Mercoledì 25 Ottobre 2017 - 17:45

Patrick McGrath:"Il mondo è un palco, tutti recitiamo una parte"

Lo scrittore inglese di 'Follia' ha presentato a Milano il suo nuovo romanzo, 'La guardarobiera'

In un mondo che ogni giorno scende a patti con il caos, Patrick McGrath si diverte a generare altro disordine: quello creato dalla violenza delle passioni che, portate all'estremo, sgretolano la fragilità della mente umana.

La si può chiamare follia, come il primo romanzo dello scrittore inglese pubblicato in Italia; un best seller diventato una pietra angolare nella narrativa del pensiero ossessivo e dell'autodistruzione. Anche nel suo nuovo romanzo, "La guardarobiera" (La nave di Teseo), McGrath continua il suo lavoro da speleologo: scava nella mente di una donna, Joan che, fresca vedova, crede di ritrovare lo spirito di suo marito in un altro uomo, attore di teatro come lui. Ne diventa prima amica e poi amante, lo invita a casa e lo veste con gli abiti del marito defunto in una sorta di trance sostitutivo.
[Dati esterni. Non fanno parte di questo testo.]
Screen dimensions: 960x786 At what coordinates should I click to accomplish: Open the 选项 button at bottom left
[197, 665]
Siamo a Londra, nel 1947. Joan è algida e bellissima, ma non sorride mai perché "oddio - ci rincresce dirlo - aveva i denti inguardabili". Un primo segnale per il lettore, una crepa che dal volto dell'affascinante costumista si allarga fino a confondere la realtà con la suggestione, l'abisso con la terraferma. "Tutto il mondo è un palco e gli uomini e le donne ci recitano sopra, continuamente. La condizione umana è una messinscena, è possibile essere davvero se stessi solo in momenti di perfetta solitudine o di grandissima intimità", spiega a LaPresse Patrick McGrath che anche per questo romanzo ha "nutrito la sua immaginazione": "Ho letto centinaia di biografie, ho chiesto a mia moglie, che è un'attrice, di accompagnarmi nei backstage, ho parlato a lungo con una costumista perché in questa storia gli abiti sono un tassello importante".
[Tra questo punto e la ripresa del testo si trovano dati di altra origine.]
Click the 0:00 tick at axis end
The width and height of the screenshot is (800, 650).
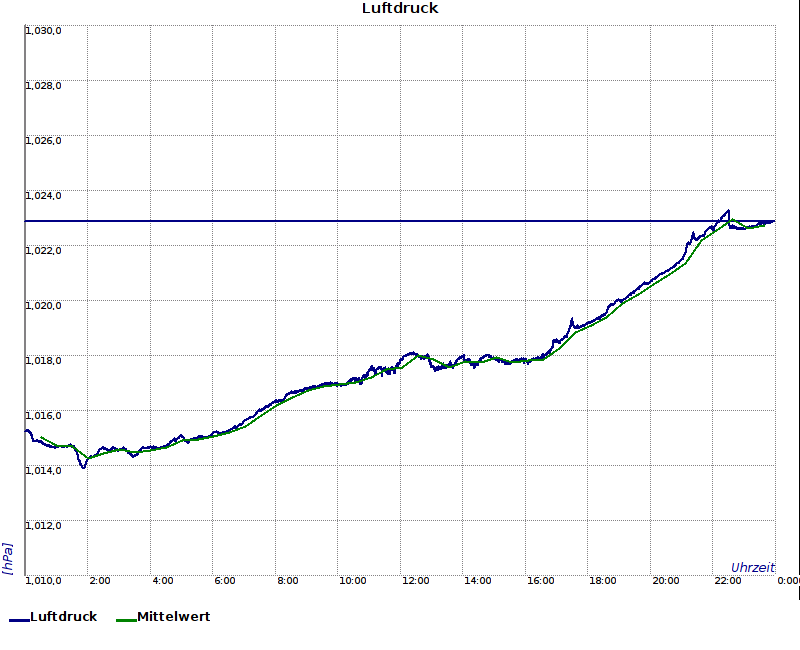[x=788, y=580]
Figlio di uno psichiatra, cresciuto gironzolando tra le corsie del manicomio di Broadmoor, l'autore di "Spider" e "Trauma" ha da sempre dimestichezza con la pazzia: "Non mi ha mai spaventato, anzi, mi affascina; l'ho sempre vista come una condizione patologica che può essere curata, trattata e capita". E anche l'amore, secondo la versione di McGrath, è una forma di disturbo mentale.

"Sia chiaro - precisa - non generalizzo mai nei miei libri; non è detto che se si perde la persona amata si debba impazzire, ma è quello che interessa a me come narratore: la reazione esasperata e feroce di fronte ai colpi della vita". Nel romanzo fa da quinta una pagina poco nota della storia inglese: una fiammata dell'ideologia fascista subito dopo la fine della Seconda Guerra Mondiale, alimentata da gruppi di nostalgici che consideravano Hitler un eroe. "Ho scoperto questo episodio mentre facevo le ricerche per il romanzo e ne sono rimasto molto colpito. Ho deciso di utilizzare il materiale di allora per riflettere su quanto accade oggi, per riecheggiare l'avanzare di movimenti neonazisti e populisti in Europa così come il suprematismo bianco negli Stati Uniti. Ci si può chiedere se siamo di fronte a un altro 1930, se quei drammatici eventi oggi si potrebbero ripetere. Finora direi di no. Ma è una minaccia? Forse sì".